== Material to process ==

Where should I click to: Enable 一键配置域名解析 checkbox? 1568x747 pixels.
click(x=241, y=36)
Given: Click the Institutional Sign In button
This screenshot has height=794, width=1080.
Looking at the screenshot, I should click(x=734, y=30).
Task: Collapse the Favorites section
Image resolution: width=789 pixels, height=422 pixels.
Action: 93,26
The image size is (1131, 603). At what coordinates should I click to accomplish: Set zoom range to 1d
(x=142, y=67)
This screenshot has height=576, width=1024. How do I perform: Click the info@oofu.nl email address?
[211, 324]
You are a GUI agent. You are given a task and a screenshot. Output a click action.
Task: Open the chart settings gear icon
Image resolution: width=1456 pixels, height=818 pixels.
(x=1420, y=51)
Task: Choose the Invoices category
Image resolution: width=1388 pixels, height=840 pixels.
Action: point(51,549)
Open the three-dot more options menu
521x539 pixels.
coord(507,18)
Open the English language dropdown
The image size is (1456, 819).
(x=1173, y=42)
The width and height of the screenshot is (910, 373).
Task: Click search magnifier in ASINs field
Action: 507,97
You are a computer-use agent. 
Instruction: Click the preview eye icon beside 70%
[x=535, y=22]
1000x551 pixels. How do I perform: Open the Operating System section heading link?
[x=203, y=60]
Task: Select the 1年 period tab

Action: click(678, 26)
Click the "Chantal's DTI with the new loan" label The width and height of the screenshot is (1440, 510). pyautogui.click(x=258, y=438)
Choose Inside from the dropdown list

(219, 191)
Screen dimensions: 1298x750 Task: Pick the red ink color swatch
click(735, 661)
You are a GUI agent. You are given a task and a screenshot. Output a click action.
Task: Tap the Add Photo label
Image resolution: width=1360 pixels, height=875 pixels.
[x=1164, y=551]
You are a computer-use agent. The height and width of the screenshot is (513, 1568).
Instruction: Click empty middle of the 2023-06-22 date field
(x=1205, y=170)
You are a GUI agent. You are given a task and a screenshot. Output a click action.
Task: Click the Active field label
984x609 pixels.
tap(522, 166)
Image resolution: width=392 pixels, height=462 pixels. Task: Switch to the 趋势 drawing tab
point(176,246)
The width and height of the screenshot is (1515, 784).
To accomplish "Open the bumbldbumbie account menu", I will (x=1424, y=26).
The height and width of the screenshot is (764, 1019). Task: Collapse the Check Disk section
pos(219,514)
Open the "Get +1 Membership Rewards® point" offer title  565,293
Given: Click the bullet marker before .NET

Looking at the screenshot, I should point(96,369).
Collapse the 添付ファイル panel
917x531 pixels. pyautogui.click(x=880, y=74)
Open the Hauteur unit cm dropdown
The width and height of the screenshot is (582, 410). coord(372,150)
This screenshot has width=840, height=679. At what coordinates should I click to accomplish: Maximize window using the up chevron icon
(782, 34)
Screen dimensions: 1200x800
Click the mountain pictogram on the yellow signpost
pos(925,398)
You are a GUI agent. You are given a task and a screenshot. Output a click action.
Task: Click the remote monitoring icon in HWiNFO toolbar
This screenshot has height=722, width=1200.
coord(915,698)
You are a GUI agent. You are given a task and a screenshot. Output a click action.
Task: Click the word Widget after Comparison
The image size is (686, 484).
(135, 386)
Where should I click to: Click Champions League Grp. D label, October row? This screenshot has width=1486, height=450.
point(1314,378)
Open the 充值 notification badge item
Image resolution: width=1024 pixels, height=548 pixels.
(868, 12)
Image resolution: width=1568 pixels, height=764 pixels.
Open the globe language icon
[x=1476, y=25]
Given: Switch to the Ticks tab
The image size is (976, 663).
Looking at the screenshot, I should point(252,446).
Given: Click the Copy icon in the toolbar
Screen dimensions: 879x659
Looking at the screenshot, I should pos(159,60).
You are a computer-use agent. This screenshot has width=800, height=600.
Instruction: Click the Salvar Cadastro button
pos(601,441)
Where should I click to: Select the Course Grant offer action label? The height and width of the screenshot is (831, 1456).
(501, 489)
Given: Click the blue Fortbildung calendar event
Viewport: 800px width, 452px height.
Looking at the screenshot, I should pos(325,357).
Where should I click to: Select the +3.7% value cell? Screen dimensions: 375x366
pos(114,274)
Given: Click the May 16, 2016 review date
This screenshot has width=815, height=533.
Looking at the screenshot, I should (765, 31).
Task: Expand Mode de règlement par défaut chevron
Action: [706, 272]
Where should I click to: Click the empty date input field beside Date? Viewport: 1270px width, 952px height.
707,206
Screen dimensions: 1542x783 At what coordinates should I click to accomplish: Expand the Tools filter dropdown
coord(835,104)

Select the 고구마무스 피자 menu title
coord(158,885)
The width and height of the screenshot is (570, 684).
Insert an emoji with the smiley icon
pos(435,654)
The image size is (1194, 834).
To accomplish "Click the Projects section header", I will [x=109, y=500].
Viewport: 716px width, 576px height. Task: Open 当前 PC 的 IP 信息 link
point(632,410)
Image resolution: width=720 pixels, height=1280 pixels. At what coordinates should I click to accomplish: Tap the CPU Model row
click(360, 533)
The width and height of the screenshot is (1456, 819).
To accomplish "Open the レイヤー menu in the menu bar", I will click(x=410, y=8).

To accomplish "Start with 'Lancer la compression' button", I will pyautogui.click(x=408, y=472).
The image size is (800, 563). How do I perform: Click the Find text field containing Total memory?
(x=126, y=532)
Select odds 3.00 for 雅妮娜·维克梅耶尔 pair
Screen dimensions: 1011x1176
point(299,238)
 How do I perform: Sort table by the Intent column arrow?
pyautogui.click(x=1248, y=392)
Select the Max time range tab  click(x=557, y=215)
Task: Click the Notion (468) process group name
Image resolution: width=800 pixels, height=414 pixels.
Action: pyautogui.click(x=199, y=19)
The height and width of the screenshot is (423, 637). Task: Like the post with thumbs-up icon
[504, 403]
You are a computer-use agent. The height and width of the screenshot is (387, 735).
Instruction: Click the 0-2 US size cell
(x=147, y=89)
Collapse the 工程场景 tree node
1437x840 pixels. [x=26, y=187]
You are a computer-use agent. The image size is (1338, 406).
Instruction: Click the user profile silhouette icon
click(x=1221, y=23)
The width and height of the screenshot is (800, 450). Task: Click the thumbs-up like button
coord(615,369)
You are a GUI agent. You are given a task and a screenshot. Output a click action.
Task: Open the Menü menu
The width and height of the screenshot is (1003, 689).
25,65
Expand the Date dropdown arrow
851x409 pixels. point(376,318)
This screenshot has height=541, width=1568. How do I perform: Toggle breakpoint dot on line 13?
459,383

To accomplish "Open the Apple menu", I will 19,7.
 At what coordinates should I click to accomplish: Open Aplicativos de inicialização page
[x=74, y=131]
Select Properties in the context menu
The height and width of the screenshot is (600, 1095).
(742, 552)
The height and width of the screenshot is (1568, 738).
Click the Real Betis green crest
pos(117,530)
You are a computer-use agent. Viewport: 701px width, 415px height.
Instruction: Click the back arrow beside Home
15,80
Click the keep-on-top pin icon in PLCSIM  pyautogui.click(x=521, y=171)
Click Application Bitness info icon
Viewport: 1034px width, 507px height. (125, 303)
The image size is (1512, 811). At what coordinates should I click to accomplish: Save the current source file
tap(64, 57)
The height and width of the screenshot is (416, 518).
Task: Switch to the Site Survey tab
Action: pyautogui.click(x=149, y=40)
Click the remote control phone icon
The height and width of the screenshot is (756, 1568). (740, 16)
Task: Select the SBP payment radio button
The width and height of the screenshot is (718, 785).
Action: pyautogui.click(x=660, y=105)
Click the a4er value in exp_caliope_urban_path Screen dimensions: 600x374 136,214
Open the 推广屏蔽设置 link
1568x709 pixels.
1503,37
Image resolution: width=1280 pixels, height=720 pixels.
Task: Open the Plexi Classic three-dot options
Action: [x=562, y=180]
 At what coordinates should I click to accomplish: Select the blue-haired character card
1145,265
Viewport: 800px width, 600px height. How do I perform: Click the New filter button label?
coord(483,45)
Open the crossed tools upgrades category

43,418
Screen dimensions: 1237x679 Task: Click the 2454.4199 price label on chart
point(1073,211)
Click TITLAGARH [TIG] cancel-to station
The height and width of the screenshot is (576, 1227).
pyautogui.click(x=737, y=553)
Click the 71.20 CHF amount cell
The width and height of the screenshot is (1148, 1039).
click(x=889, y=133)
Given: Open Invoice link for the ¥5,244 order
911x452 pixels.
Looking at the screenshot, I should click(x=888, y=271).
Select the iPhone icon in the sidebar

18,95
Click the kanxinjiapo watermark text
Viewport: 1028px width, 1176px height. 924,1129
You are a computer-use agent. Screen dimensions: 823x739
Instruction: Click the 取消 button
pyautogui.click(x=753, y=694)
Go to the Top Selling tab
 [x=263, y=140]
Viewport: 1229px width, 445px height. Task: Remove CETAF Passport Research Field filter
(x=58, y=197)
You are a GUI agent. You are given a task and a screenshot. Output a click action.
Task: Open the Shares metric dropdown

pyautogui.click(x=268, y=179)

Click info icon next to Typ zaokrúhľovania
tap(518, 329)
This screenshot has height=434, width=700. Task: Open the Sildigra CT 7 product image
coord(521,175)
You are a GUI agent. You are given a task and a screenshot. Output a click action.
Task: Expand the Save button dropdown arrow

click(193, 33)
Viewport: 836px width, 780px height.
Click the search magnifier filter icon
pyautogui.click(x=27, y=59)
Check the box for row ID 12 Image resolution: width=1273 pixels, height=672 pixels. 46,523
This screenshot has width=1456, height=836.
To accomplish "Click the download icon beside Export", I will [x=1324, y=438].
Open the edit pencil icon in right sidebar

== Your goal ==
Rewrite the records starting at the line containing "Given: Click the bullet marker before .NET" and ending after the line containing "The width and height of the screenshot is (582, 410).", changing "dropdown" to "drop-down list" and leaving everything else as it is.

== Correct answer ==
Given: Click the bullet marker before .NET

Looking at the screenshot, I should point(96,369).
Collapse the 添付ファイル panel
917x531 pixels. pyautogui.click(x=880, y=74)
Open the Hauteur unit cm drop-down list
The width and height of the screenshot is (582, 410). coord(372,150)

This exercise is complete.